* [PROBLEM REQUIREMENTS]:
Copy out every line of the data exactly.

---------- INFORMATION PROVIDED

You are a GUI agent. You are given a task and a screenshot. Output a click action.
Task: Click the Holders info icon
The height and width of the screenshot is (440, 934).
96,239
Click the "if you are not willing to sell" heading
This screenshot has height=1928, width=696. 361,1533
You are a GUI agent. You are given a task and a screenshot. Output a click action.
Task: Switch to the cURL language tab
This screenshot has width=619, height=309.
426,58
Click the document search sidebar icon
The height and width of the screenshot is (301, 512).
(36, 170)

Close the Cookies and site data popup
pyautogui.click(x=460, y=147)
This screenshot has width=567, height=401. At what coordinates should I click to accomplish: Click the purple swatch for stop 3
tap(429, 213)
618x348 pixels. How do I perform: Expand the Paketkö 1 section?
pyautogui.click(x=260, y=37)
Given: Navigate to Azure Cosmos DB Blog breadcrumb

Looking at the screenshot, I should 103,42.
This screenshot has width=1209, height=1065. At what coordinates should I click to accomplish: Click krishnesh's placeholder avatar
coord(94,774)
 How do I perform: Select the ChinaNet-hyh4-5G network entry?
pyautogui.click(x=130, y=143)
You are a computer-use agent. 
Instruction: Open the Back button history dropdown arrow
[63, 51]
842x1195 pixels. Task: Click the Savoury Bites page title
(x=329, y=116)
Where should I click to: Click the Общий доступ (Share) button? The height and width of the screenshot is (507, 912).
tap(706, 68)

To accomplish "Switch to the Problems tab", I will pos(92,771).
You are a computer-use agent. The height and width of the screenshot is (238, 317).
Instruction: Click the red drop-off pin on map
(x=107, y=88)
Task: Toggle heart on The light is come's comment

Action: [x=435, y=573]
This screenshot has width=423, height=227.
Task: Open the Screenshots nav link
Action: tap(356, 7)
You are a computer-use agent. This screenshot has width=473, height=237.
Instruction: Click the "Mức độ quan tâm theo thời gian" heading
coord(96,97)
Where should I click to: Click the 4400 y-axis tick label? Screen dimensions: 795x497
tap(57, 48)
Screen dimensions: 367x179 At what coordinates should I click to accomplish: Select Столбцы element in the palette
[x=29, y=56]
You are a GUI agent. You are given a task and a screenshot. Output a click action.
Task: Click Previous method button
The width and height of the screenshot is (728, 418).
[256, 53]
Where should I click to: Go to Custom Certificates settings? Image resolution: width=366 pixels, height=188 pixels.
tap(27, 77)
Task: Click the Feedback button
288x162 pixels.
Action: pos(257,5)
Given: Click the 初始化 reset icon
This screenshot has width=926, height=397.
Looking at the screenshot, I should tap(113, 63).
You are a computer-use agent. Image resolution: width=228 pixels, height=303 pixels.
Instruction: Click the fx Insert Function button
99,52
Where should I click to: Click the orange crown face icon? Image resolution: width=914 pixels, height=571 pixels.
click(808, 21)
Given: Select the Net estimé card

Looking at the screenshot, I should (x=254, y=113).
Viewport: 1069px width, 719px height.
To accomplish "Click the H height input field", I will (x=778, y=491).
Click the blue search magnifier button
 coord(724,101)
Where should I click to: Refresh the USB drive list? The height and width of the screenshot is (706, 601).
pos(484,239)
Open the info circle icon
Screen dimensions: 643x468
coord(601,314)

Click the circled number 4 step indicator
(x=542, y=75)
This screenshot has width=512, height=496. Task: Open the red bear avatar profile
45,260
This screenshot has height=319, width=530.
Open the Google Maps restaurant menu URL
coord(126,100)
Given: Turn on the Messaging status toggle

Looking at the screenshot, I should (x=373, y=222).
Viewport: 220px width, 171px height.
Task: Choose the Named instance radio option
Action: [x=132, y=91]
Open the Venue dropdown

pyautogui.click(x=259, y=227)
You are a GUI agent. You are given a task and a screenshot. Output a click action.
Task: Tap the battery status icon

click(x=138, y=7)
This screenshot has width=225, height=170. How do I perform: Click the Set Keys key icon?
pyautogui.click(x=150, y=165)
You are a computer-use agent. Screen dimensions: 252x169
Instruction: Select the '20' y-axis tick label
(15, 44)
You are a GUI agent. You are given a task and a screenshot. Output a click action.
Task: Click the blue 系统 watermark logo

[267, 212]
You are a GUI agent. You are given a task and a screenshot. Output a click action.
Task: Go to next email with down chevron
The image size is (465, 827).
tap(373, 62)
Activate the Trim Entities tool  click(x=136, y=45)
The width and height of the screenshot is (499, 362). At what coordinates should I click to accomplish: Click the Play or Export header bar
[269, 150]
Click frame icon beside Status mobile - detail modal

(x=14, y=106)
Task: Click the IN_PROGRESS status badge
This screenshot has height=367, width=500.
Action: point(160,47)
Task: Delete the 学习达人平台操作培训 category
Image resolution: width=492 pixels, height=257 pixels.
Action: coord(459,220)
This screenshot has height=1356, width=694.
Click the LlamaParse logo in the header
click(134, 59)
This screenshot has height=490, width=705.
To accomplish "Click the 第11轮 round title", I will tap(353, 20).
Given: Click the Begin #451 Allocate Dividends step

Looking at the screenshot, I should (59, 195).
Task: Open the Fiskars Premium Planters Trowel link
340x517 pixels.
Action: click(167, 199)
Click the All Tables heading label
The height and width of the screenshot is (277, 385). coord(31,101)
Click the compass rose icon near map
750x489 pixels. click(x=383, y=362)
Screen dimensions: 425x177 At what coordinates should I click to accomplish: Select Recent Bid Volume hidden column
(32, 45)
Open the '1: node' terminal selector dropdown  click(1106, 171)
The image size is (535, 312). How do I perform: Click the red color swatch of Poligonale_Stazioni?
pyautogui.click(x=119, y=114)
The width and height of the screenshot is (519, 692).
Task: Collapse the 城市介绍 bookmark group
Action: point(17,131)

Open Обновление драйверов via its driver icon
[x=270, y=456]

--------------------

* [COMPLETED EXERCISE]:
You are a GUI agent. You are given a task and a screenshot. Output a click action.
Task: Click the Holders info icon
The height and width of the screenshot is (440, 934).
96,239
Click the "if you are not willing to sell" heading
This screenshot has height=1928, width=696. 361,1533
You are a GUI agent. You are given a task and a screenshot. Output a click action.
Task: Switch to the cURL language tab
This screenshot has width=619, height=309.
426,58
Click the document search sidebar icon
The height and width of the screenshot is (301, 512).
(36, 170)

Close the Cookies and site data popup
pyautogui.click(x=460, y=147)
This screenshot has width=567, height=401. At what coordinates should I click to accomplish: Click the purple swatch for stop 3
tap(429, 213)
618x348 pixels. How do I perform: Expand the Paketkö 1 section?
pyautogui.click(x=260, y=37)
Given: Navigate to Azure Cosmos DB Blog breadcrumb

Looking at the screenshot, I should 103,42.
This screenshot has width=1209, height=1065. At what coordinates should I click to accomplish: Click krishnesh's placeholder avatar
coord(94,774)
 How do I perform: Select the ChinaNet-hyh4-5G network entry?
pyautogui.click(x=130, y=143)
You are a computer-use agent. 
Instruction: Open the Back button history dropdown arrow
[63, 51]
842x1195 pixels. Task: Click the Savoury Bites page title
(x=329, y=116)
Where should I click to: Click the Общий доступ (Share) button? The height and width of the screenshot is (507, 912).
tap(706, 68)

To accomplish "Switch to the Problems tab", I will pos(92,771).
You are a computer-use agent. The height and width of the screenshot is (238, 317).
Instruction: Click the red drop-off pin on map
(x=107, y=88)
Task: Toggle heart on The light is come's comment

Action: [x=435, y=573]
This screenshot has width=423, height=227.
Task: Open the Screenshots nav link
Action: tap(356, 7)
You are a computer-use agent. This screenshot has width=473, height=237.
Instruction: Click the "Mức độ quan tâm theo thời gian" heading
coord(96,97)
Where should I click to: Click the 4400 y-axis tick label? Screen dimensions: 795x497
tap(57, 48)
Screen dimensions: 367x179 At what coordinates should I click to accomplish: Select Столбцы element in the palette
[x=29, y=56]
You are a GUI agent. You are given a task and a screenshot. Output a click action.
Task: Click Previous method button
The width and height of the screenshot is (728, 418).
[256, 53]
Where should I click to: Go to Custom Certificates settings? Image resolution: width=366 pixels, height=188 pixels.
tap(27, 77)
Task: Click the Feedback button
288x162 pixels.
Action: pos(257,5)
Given: Click the 初始化 reset icon
This screenshot has width=926, height=397.
Looking at the screenshot, I should tap(113, 63).
You are a computer-use agent. Image resolution: width=228 pixels, height=303 pixels.
Instruction: Click the fx Insert Function button
99,52
Where should I click to: Click the orange crown face icon? Image resolution: width=914 pixels, height=571 pixels.
click(808, 21)
Given: Select the Net estimé card

Looking at the screenshot, I should (x=254, y=113).
Viewport: 1069px width, 719px height.
To accomplish "Click the H height input field", I will (x=778, y=491).
Click the blue search magnifier button
 coord(724,101)
Where should I click to: Refresh the USB drive list? The height and width of the screenshot is (706, 601).
pos(484,239)
Open the info circle icon
Screen dimensions: 643x468
coord(601,314)

Click the circled number 4 step indicator
(x=542, y=75)
This screenshot has width=512, height=496. Task: Open the red bear avatar profile
45,260
This screenshot has height=319, width=530.
Open the Google Maps restaurant menu URL
coord(126,100)
Given: Turn on the Messaging status toggle

Looking at the screenshot, I should (x=373, y=222).
Viewport: 220px width, 171px height.
Task: Choose the Named instance radio option
Action: [x=132, y=91]
Open the Venue dropdown

pyautogui.click(x=259, y=227)
You are a GUI agent. You are given a task and a screenshot. Output a click action.
Task: Tap the battery status icon

click(x=138, y=7)
This screenshot has width=225, height=170. How do I perform: Click the Set Keys key icon?
pyautogui.click(x=150, y=165)
You are a computer-use agent. Screen dimensions: 252x169
Instruction: Select the '20' y-axis tick label
(15, 44)
You are a GUI agent. You are given a task and a screenshot. Output a click action.
Task: Click the blue 系统 watermark logo

[267, 212]
You are a GUI agent. You are given a task and a screenshot. Output a click action.
Task: Go to next email with down chevron
The image size is (465, 827).
tap(373, 62)
Activate the Trim Entities tool  click(x=136, y=45)
The width and height of the screenshot is (499, 362). At what coordinates should I click to accomplish: Click the Play or Export header bar
[269, 150]
Click frame icon beside Status mobile - detail modal

(x=14, y=106)
Task: Click the IN_PROGRESS status badge
This screenshot has height=367, width=500.
Action: point(160,47)
Task: Delete the 学习达人平台操作培训 category
Image resolution: width=492 pixels, height=257 pixels.
Action: coord(459,220)
This screenshot has height=1356, width=694.
Click the LlamaParse logo in the header
click(134, 59)
This screenshot has height=490, width=705.
To accomplish "Click the 第11轮 round title", I will tap(353, 20).
Given: Click the Begin #451 Allocate Dividends step

Looking at the screenshot, I should (59, 195).
Task: Open the Fiskars Premium Planters Trowel link
340x517 pixels.
Action: click(167, 199)
Click the All Tables heading label
The height and width of the screenshot is (277, 385). coord(31,101)
Click the compass rose icon near map
750x489 pixels. click(x=383, y=362)
Screen dimensions: 425x177 At what coordinates should I click to accomplish: Select Recent Bid Volume hidden column
(32, 45)
Open the '1: node' terminal selector dropdown  click(1106, 171)
The image size is (535, 312). How do I perform: Click the red color swatch of Poligonale_Stazioni?
pyautogui.click(x=119, y=114)
The width and height of the screenshot is (519, 692).
Task: Collapse the 城市介绍 bookmark group
Action: point(17,131)

Open Обновление драйверов via its driver icon
[x=270, y=456]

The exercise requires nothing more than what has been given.